▶ [ACTIVITY]: Each entry should be returned exactly as written, with no pictures carried over.

** RECORDS TO USE follows **

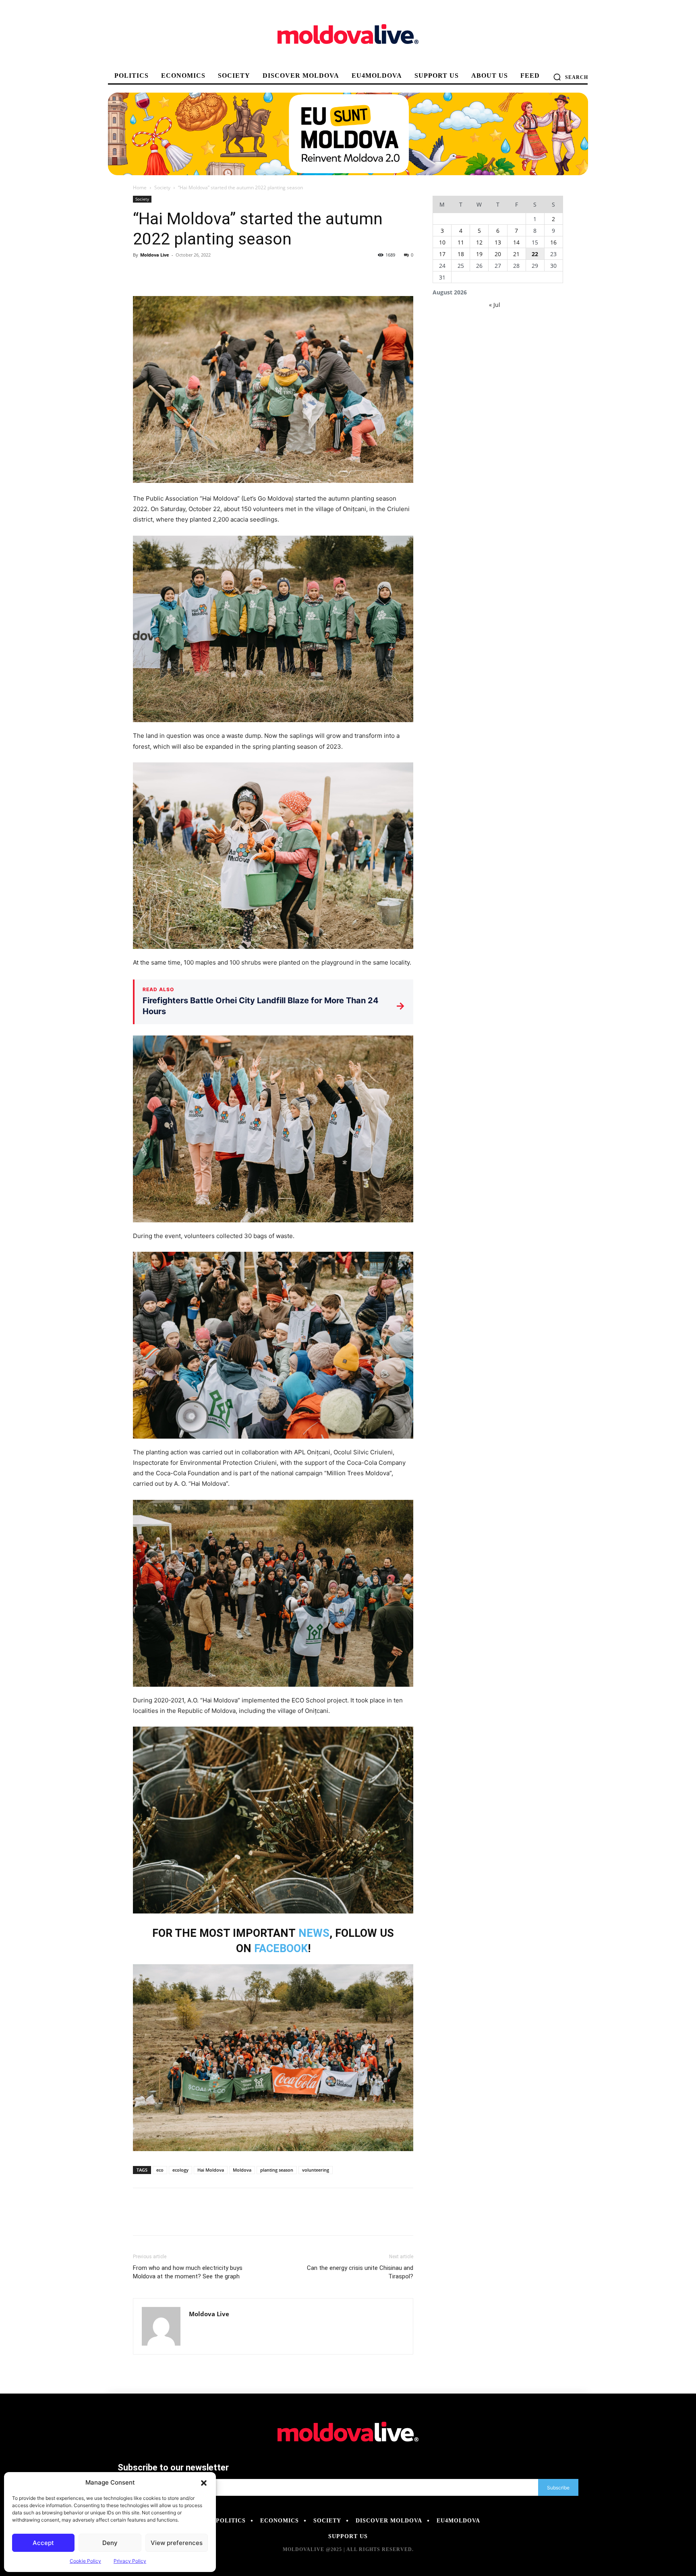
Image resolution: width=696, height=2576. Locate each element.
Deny (110, 2543)
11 (461, 242)
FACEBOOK (281, 1948)
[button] (204, 2483)
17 (442, 254)
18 (461, 254)
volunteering (315, 2170)
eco (160, 2170)
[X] (159, 273)
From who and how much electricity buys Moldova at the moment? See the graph (187, 2272)
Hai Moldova (210, 2170)
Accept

** End of RECORDS TO USE **

▶ [RESPONSE BOX]:
Image resolution: width=696, height=2576. Locate each element.
Deny (110, 2543)
11 (461, 242)
FACEBOOK (281, 1948)
[button] (204, 2483)
17 (442, 254)
18 (461, 254)
volunteering (315, 2170)
eco (160, 2170)
[X] (159, 273)
From who and how much electricity buys Moldova at the moment? See the graph (187, 2272)
Hai Moldova (210, 2170)
Accept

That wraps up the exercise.